Activity: Could you print exactly the lines from the one that contains "1568x752 pixels." to the end of the data, both ends included, and nothing else? Skip the pictures.

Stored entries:
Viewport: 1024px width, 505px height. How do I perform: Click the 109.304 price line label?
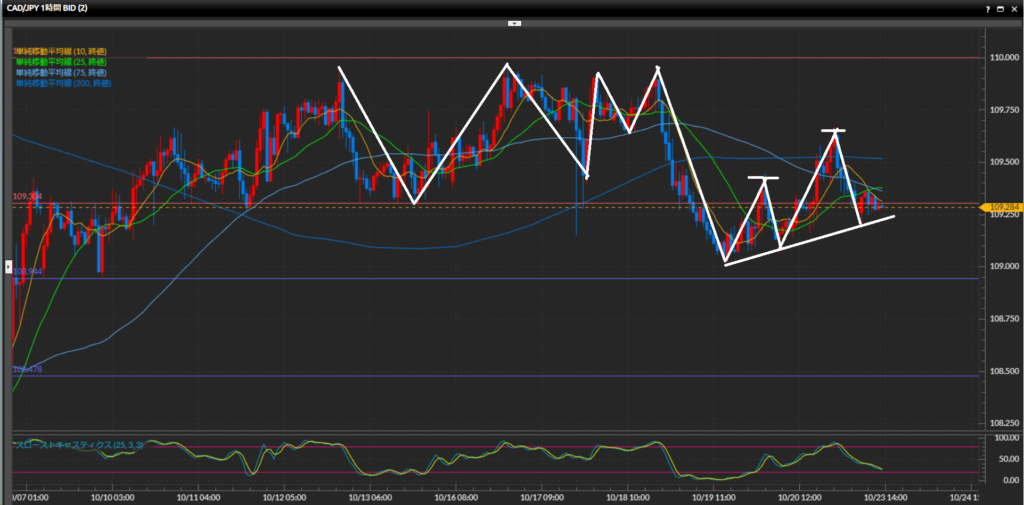[26, 197]
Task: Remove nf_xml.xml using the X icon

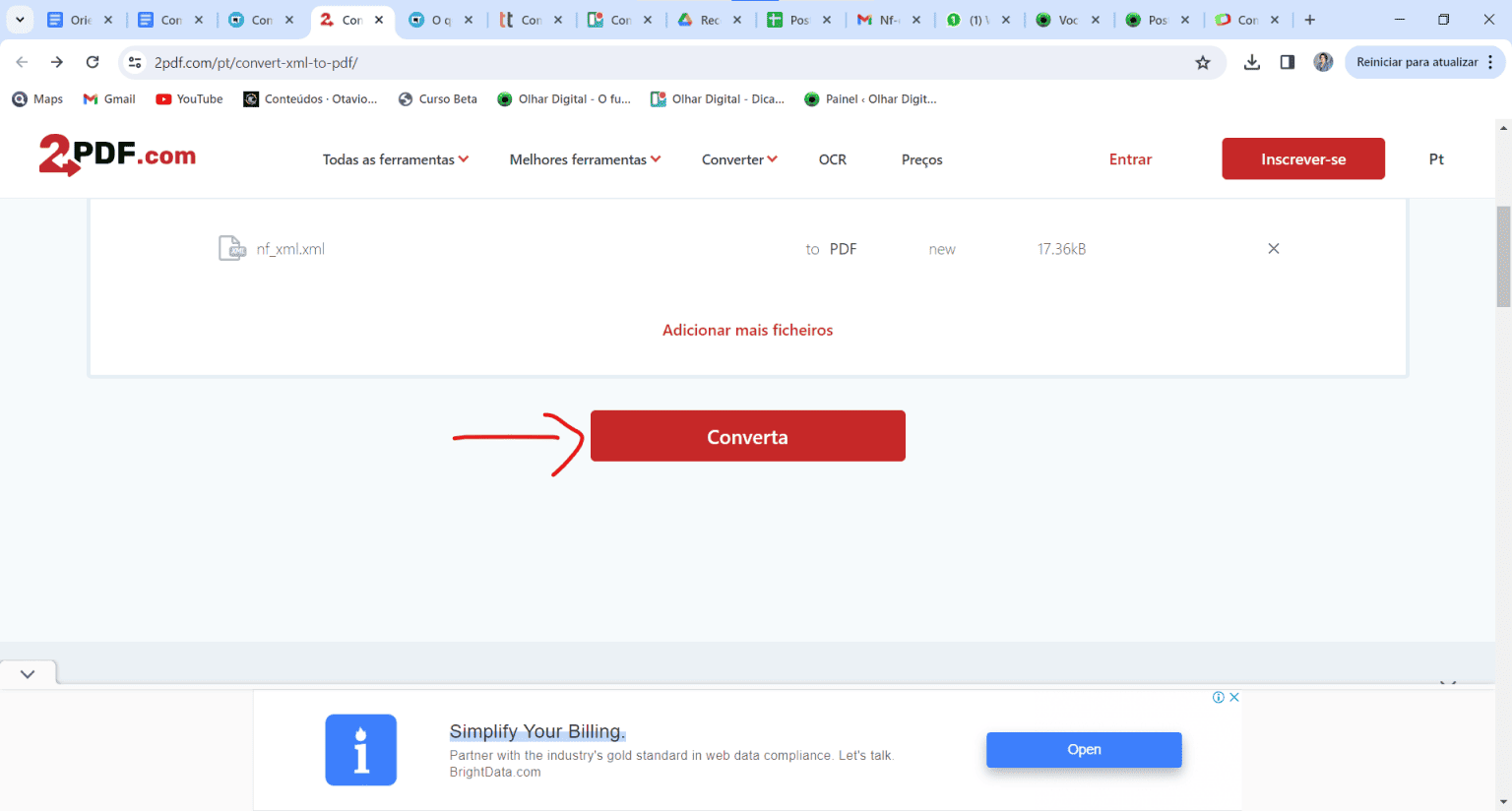Action: point(1273,248)
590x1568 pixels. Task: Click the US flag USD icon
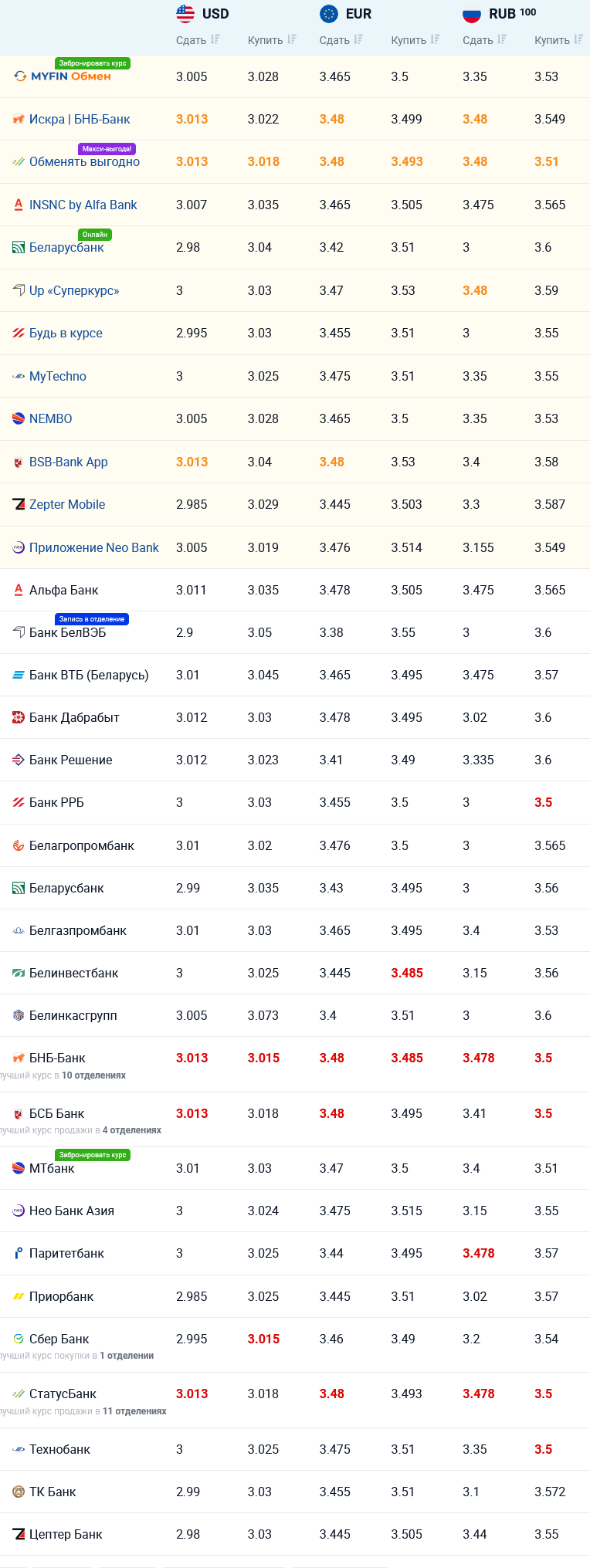click(185, 14)
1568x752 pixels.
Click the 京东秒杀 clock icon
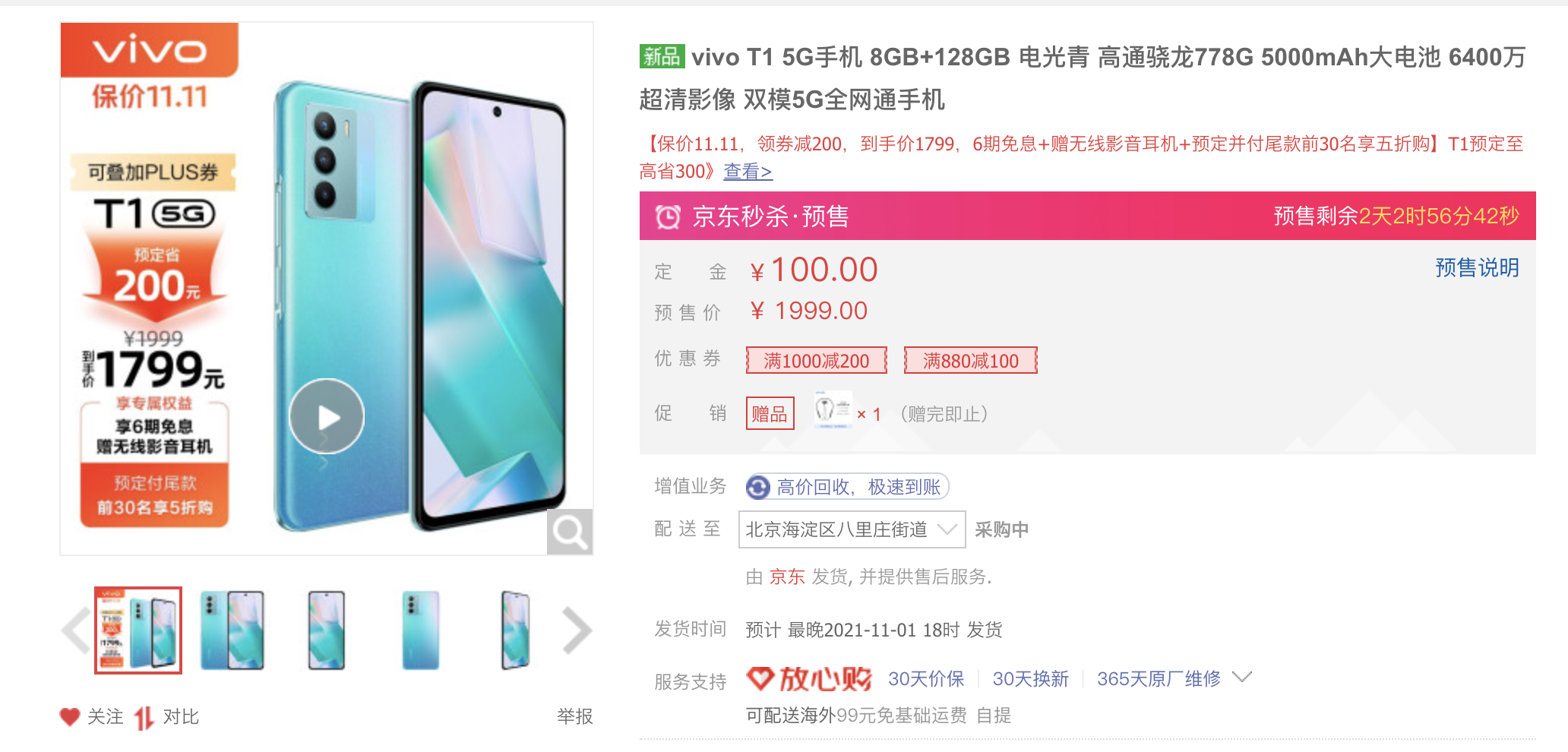coord(669,216)
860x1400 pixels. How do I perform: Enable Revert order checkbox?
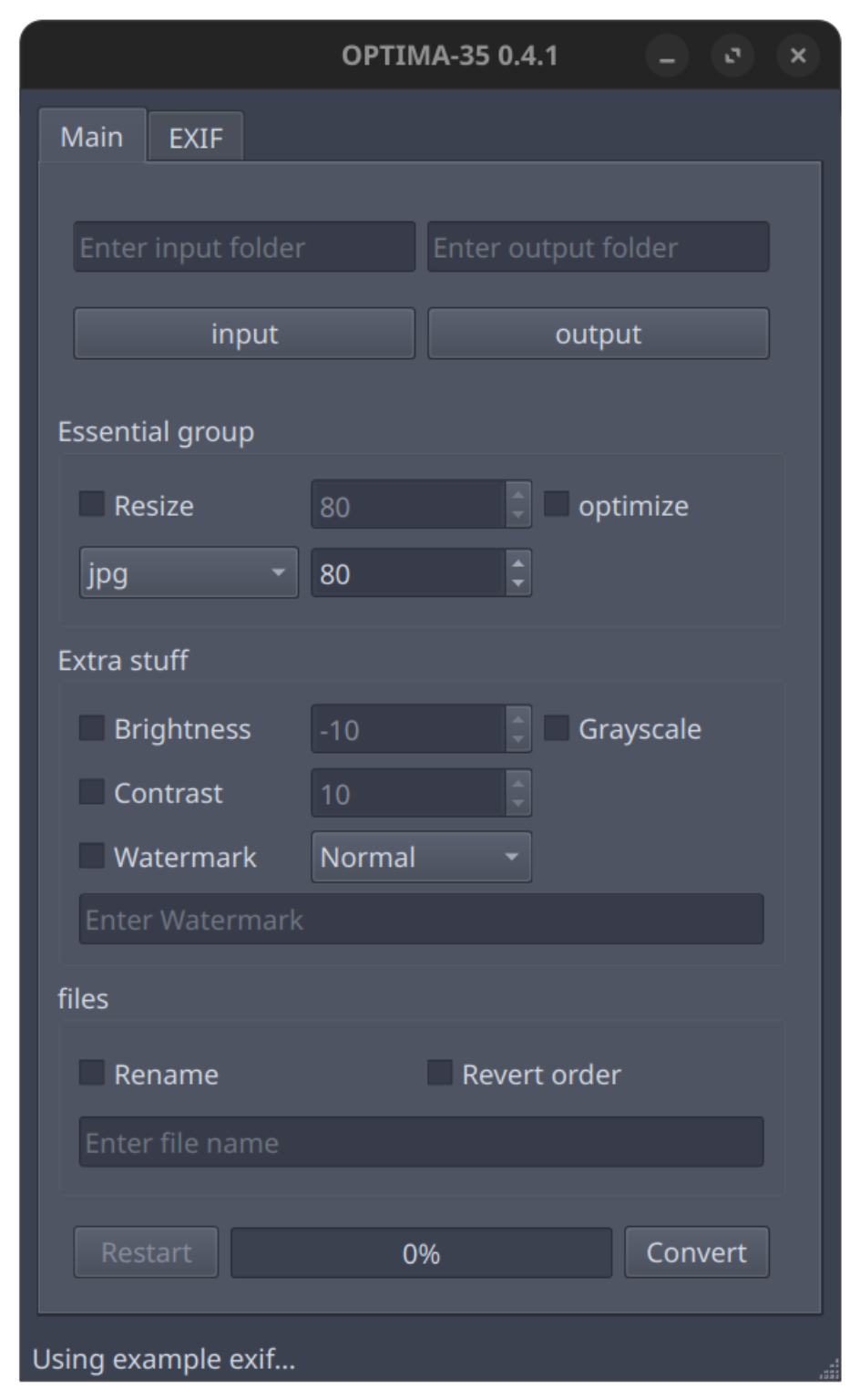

Solution to this task:
1568x752 pixels.
Click the 京东秒杀 clock icon
coord(669,216)
860x1400 pixels. How do I perform: Enable Revert order checkbox?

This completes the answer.